Hal itu membuat Saied terkadang lebih blak-blakan daripada Ennahda dalam beberapa isu penting bagi kaum konservatif sosial – seperti penentangan terhadap hak-hak gay dan kesetaraan warisan perempuan. Saied juga mendukung hukuman mati dan mengatakan dia menentang normalisasi hubungan dengan Israel.
Apa pandangan Saied tentang demokrasi?
Saied berkampanye pada tahun 2019 melawan korupsi dan mendukung bentuk demokrasi langsung yang rumit di tingkat lokal, yang dilihat oleh para kritikus sebagai upaya untuk melewati pengaturan saat ini untuk pemilihan anggota parlemen. Dia juga berkampanye untuk memungkinkan pemilih memanggil kembali politisi yang dituduh melakukan korupsi keuangan atau "moral".
Dia menjadi terkenal sebagai pakar hukum akademis pada konstitusi negara, tetapi sebagian besar pengamat luar melihat permintaannya terhadap pasal 80, yang memungkinkan penangguhan parlemen dalam keadaan luar biasa, sebagai cacat karena dia gagal berkonsultasi dengan parlemen dan pembicaranya, Rachid Ghannouchi, dari Ennahda. pemimpin yang paling menonjol.
Mengapa kita tidak melihat protes jalanan yang sama seperti selama Musim Semi Arab sejauh ini?
Kemenangan telak Saied dalam putaran kedua pemilihan presiden 2019 membuatnya mendapatkan dukungan luas dari pemuda Tunisia. Dukungannya telah menurun sejak itu, tetapi untuk saat ini ia tetap menjadi politisi atau partai politik paling populer di Tunisia dengan selisih yang cukup lebar.

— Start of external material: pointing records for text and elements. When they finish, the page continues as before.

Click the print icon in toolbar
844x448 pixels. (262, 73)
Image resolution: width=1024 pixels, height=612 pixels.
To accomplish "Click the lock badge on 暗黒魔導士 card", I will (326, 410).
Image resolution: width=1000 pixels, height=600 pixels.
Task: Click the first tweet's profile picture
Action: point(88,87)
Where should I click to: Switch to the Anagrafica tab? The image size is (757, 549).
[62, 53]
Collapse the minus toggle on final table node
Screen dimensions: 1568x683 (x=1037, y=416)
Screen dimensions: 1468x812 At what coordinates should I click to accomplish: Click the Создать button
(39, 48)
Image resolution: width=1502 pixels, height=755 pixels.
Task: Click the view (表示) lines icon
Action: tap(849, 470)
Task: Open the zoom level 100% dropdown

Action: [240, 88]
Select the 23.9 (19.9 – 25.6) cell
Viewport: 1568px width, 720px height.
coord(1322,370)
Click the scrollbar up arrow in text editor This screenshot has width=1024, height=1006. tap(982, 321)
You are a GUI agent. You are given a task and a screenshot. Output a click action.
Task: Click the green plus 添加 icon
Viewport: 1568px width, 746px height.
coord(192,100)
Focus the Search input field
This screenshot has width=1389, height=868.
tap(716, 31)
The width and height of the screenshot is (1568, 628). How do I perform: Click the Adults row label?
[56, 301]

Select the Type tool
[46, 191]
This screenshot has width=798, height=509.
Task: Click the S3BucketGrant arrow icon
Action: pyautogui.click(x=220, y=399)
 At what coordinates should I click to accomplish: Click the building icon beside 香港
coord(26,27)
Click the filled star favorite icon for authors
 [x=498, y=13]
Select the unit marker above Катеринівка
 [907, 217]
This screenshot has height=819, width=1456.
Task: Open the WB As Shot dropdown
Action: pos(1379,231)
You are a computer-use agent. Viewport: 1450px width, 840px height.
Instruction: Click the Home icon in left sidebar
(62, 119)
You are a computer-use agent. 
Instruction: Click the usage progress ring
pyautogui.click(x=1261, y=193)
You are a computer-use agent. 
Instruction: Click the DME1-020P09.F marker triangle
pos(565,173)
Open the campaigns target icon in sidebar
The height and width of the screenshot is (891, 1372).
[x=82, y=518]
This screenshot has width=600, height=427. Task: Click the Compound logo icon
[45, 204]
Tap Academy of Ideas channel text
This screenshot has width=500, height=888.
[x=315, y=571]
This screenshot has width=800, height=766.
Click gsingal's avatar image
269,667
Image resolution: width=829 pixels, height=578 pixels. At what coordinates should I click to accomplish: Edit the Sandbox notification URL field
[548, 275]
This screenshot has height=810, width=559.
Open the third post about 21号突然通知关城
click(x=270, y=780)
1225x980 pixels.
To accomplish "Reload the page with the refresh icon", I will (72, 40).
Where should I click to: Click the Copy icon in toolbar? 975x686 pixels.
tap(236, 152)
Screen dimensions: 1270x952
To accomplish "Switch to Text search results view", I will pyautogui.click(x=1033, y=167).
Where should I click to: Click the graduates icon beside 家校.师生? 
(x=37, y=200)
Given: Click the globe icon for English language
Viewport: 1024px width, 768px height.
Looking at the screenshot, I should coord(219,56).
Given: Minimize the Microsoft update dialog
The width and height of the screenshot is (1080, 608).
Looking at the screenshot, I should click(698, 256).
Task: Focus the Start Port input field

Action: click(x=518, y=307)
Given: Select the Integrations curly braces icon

Apa yang terjadi selanjutnya?
Saied mengklaim terikat oleh konstitusi, jadi ujiannya adalah seberapa dekat dia mengikatnya dengan pasal 80, yang dia ajukan, memungkinkan penangguhan parlemen selama 30 hari.
Ennahda juga telah meminta para pendukungnya untuk menghindari eskalasi situasi di jalan-jalan sejalan dengan pendekatan umumnya pragmatis dalam beberapa tahun terakhir, di mana ia telah berusaha untuk menghindari konfrontasi, sangat menyadari apa yang terjadi pada Ikhwanul Muslimin di Mesir.
Tidak seperti beberapa tetangganya, masyarakat sipil Tunisia – termasuk organisasi seperti serikat pekerja nasional UGTT yang berpengaruh, berkembang lebih baik dan diharapkan memainkan peran dalam dialog apa pun dalam beberapa minggu mendatang.
Tes kunci lainnya adalah jika Saied menunjuk seorang perdana menteri, dan jika ya, siapa, dan seberapa luas langkah itu didukung.